Download or read book Journal of the Illinois State Historical Society written by and published by . This book was released on 2007 with total page 438 pages. Available in PDF, EPUB and Kindle. Book excerpt:

Book Children Under Institutional Care  1923

Download or read book Children Under Institutional Care 1923 written by United States. Bureau of the Census and published by . This book was released on 1927 with total page 400 pages. Available in PDF, EPUB and Kindle. Book excerpt: This is the fifth federal census of institutions for children, such a census having been taken for the first time in 1880.

Book Class and Reform

    Book Details:
  • Author : David John Hogan
  • Publisher : Philadelphia : University of Pennsylvania Press
  • Release : 1985
  • ISBN :
  • Pages : 370 pages

Download or read book Class and Reform written by David John Hogan and published by Philadelphia : University of Pennsylvania Press. This book was released on 1985 with total page 370 pages. Available in PDF, EPUB and Kindle.

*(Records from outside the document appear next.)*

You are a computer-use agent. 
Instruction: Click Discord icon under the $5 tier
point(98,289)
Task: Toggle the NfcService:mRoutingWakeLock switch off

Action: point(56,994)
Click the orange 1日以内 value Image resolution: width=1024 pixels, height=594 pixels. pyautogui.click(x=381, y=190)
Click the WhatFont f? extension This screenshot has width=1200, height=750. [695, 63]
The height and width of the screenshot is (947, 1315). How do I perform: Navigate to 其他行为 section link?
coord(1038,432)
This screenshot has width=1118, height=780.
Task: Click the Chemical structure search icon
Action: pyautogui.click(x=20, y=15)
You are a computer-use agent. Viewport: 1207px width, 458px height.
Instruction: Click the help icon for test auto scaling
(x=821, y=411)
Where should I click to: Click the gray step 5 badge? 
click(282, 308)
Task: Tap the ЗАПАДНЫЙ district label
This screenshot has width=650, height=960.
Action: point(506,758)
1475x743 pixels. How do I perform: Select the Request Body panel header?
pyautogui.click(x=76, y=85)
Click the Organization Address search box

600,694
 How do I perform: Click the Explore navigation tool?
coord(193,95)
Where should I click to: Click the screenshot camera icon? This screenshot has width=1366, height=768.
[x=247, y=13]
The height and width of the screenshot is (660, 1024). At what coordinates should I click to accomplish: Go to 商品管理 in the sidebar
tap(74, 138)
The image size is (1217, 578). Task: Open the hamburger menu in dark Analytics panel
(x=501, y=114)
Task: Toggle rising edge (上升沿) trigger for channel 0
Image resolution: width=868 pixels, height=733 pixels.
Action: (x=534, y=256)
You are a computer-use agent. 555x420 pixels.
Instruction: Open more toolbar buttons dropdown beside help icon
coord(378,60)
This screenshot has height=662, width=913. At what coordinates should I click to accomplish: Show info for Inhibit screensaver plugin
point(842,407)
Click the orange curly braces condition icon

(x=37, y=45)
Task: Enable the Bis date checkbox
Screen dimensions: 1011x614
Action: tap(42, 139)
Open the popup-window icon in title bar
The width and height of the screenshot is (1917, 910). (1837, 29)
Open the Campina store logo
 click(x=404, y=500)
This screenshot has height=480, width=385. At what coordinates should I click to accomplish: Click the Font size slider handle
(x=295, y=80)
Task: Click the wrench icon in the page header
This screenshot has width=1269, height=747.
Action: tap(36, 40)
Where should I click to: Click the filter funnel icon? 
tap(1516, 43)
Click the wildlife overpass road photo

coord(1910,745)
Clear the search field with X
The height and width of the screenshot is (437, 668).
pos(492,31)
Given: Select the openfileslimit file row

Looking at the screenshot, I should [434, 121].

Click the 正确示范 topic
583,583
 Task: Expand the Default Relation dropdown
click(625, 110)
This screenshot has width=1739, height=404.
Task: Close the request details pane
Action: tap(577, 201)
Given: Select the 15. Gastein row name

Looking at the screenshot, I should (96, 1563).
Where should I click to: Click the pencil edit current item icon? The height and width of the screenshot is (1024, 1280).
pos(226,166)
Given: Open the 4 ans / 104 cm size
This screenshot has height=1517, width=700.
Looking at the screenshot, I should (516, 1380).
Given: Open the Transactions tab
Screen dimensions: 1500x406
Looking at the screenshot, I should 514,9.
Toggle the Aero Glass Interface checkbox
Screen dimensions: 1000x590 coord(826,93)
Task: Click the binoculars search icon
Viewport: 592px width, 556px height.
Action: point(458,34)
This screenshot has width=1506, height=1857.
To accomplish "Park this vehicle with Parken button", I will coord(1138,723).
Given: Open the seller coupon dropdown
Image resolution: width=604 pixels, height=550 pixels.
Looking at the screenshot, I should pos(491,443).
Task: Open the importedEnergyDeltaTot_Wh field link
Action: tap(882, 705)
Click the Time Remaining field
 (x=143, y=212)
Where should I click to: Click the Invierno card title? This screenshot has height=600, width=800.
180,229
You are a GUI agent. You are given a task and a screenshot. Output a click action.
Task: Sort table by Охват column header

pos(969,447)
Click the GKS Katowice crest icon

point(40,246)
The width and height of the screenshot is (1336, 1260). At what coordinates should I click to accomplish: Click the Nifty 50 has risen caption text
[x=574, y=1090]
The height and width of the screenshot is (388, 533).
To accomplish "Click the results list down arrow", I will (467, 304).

Book excerpt: Focuses on Progressive education reform in Chicago between 1880 and 1920 --child labor and compulsory education laws, juvenile courts, kindergartens, plalyagrounds, child-centered pedagogy, vocational education and guidance, IQ testing, junior high schools, and school governance. Examines the social and intellectual origins of Progressive educational reform: its guiding principles, its relationship to Progressive reform generally, the response of working-class individuals and organizations to previous forms of education, and the gradual incorporation of public education into the market revolution of the last century.